Adam Oates’s debut as Washington Capitals coach is on hold during NHL lockout

By Barry Svrluga,December 15, 2012
(Page 2 of 3)

His teammates and coaches at RPI soon realized what they had in their freshman center. There were reasons Oates wasn’t drafted from juniors. He wasn’t a particularly fast skater. He wasn’t overly powerful.

“When I first saw him, he was a little bit disheveled,” said Magnuson, Oates’s best friend to this day. “I looked at him and said, ‘Really?’ ” But when the RPI captains held practices that fall, without coaches, “he’d have two goals and three assists, and you never really saw him,” Magnuson said. “He’s one of those invisible players. But God, was he productive.”

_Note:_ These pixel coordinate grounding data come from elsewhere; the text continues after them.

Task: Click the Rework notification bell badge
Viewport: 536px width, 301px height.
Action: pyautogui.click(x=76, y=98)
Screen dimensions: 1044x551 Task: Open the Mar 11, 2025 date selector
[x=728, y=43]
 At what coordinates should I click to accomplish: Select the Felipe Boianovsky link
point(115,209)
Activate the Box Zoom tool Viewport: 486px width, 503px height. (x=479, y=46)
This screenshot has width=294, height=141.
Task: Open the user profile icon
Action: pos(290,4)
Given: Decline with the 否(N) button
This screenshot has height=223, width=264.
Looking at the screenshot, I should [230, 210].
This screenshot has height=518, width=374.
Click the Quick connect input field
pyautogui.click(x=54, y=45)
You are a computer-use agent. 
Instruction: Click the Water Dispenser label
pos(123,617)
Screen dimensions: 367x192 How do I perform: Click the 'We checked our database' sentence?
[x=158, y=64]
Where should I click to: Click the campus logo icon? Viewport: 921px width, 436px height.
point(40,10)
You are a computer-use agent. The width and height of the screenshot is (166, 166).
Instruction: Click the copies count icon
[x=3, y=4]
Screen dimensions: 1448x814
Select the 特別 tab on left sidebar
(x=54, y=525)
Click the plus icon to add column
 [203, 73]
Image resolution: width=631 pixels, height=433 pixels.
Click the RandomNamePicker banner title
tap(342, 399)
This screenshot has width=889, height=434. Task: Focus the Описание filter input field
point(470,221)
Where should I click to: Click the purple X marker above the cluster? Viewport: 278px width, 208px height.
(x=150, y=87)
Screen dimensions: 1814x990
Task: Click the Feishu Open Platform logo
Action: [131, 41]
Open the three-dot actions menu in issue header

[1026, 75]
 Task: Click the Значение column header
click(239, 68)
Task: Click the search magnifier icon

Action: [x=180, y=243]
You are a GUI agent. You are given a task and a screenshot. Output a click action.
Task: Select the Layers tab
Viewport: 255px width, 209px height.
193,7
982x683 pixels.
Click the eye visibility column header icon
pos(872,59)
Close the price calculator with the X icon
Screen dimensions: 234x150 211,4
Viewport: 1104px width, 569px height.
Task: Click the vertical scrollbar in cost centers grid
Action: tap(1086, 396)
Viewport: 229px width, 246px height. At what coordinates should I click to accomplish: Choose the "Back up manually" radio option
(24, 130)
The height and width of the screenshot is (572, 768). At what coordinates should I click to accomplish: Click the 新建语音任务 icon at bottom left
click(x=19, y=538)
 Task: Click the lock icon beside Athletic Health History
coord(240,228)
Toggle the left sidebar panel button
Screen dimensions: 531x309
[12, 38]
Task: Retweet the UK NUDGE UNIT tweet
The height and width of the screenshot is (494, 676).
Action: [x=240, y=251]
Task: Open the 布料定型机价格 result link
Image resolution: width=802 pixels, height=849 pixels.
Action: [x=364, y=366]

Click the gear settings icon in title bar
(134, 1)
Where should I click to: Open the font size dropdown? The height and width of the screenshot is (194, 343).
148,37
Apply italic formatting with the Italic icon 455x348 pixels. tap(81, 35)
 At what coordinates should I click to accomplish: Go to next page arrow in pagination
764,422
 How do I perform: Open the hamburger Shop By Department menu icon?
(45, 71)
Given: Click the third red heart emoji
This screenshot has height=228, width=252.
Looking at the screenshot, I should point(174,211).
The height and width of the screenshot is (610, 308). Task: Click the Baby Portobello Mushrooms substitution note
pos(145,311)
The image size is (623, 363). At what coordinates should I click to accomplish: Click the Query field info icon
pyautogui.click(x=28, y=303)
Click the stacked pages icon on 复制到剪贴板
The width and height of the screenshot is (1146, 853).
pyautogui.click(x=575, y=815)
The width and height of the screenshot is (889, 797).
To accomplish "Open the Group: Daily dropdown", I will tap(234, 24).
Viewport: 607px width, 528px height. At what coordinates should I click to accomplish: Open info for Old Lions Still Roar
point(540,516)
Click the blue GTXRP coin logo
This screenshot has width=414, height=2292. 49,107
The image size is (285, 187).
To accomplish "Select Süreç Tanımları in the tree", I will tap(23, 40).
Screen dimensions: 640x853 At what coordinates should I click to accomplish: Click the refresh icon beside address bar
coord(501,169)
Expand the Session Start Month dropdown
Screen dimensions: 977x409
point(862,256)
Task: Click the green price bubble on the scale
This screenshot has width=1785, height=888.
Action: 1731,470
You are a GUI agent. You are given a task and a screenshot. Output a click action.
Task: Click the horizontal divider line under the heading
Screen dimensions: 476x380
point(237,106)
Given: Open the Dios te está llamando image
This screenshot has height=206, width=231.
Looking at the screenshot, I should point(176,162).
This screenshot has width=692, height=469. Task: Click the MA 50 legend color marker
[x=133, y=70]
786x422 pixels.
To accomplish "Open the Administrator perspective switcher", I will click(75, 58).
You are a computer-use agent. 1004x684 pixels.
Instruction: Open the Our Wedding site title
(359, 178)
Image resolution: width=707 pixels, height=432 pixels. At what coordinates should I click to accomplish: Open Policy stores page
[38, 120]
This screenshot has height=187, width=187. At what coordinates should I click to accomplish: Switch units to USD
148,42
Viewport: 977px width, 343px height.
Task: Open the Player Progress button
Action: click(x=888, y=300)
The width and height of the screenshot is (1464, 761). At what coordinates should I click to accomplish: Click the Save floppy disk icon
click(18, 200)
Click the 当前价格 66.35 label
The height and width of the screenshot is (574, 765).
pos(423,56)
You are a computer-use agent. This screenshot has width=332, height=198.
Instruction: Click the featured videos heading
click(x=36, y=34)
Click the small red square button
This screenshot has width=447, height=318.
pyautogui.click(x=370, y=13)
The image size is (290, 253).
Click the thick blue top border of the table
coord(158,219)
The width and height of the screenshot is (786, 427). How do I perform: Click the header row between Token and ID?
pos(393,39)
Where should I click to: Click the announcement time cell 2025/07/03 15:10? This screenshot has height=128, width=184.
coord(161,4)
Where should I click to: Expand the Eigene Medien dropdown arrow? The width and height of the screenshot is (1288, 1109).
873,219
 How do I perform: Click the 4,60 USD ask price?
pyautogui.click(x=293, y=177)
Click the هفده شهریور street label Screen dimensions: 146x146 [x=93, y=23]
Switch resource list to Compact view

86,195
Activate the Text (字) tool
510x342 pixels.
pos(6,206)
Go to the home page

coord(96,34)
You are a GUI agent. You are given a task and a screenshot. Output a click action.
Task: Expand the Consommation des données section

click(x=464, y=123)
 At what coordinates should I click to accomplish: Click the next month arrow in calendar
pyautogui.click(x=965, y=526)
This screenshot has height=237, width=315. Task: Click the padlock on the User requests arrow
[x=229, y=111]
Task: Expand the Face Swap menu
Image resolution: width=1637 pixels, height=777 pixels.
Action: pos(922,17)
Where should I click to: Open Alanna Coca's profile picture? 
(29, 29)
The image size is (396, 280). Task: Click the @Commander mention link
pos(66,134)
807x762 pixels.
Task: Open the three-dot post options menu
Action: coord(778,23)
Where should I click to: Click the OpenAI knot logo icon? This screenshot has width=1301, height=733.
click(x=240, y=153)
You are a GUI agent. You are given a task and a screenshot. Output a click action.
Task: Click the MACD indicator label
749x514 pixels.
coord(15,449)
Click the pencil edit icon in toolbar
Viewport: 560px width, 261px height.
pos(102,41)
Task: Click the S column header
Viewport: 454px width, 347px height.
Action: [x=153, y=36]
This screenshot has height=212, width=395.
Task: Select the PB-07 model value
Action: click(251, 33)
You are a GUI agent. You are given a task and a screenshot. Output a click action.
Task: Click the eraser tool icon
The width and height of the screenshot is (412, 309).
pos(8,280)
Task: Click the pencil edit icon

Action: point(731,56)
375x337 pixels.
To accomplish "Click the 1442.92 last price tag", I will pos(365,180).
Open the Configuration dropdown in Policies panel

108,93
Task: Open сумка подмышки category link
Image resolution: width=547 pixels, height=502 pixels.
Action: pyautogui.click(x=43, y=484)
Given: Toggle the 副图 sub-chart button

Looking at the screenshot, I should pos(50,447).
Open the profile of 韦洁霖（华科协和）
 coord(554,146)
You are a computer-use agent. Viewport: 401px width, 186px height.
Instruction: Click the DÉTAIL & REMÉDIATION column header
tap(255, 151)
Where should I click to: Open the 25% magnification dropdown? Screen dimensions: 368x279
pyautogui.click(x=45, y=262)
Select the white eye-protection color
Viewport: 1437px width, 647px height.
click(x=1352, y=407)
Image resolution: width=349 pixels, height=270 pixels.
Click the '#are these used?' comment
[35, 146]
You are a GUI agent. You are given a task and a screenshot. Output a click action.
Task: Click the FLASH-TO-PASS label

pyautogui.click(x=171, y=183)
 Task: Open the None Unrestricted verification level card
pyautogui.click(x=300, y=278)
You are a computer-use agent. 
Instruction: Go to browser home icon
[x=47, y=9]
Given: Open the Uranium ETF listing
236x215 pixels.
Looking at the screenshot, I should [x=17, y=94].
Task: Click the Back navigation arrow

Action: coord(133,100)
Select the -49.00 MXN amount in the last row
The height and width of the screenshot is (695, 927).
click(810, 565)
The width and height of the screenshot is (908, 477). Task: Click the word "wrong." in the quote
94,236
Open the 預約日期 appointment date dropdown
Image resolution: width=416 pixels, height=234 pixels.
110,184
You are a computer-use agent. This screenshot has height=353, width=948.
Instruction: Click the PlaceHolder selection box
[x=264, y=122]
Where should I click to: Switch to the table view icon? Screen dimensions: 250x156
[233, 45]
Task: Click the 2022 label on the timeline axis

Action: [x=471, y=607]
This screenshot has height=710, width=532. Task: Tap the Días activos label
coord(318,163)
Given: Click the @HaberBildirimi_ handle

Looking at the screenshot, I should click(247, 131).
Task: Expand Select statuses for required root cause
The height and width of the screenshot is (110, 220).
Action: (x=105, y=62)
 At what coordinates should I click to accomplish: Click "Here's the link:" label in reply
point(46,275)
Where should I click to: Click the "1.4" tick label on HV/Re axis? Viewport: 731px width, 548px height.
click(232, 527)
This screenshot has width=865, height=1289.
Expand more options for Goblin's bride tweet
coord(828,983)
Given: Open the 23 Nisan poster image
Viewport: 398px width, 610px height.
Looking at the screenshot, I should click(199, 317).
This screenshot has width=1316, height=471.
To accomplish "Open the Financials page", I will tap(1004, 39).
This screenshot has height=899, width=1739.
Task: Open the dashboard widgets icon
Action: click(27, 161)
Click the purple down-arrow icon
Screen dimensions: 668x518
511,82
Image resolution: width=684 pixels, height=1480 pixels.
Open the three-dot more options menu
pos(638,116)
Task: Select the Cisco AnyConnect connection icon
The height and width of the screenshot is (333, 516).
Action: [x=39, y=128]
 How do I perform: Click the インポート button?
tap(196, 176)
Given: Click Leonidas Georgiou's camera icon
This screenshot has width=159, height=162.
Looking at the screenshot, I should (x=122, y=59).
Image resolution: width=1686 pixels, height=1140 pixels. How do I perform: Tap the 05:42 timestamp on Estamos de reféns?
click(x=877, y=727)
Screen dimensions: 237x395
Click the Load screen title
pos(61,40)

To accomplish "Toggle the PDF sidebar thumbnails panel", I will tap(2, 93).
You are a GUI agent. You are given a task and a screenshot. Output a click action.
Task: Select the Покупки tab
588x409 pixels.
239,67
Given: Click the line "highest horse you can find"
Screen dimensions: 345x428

By his sophomore year, Addesa was so impressed with Oates’s acumen that he began asking Oates about strategy. The results led directly to a career Oates believes he would never have had without Addesa: 83 points in 38 games as a sophomore, 91 points in 38 games as a junior, when the Engineers won the 1985 national championship. That spring, he signed as a free agent with the Detroit Red Wings. The next season, he made his NHL debut. And four years later came the move that shaped the rest of his career.

‘Pay me’

“When I got traded, it hurt,” Oates said. “It hardened me.”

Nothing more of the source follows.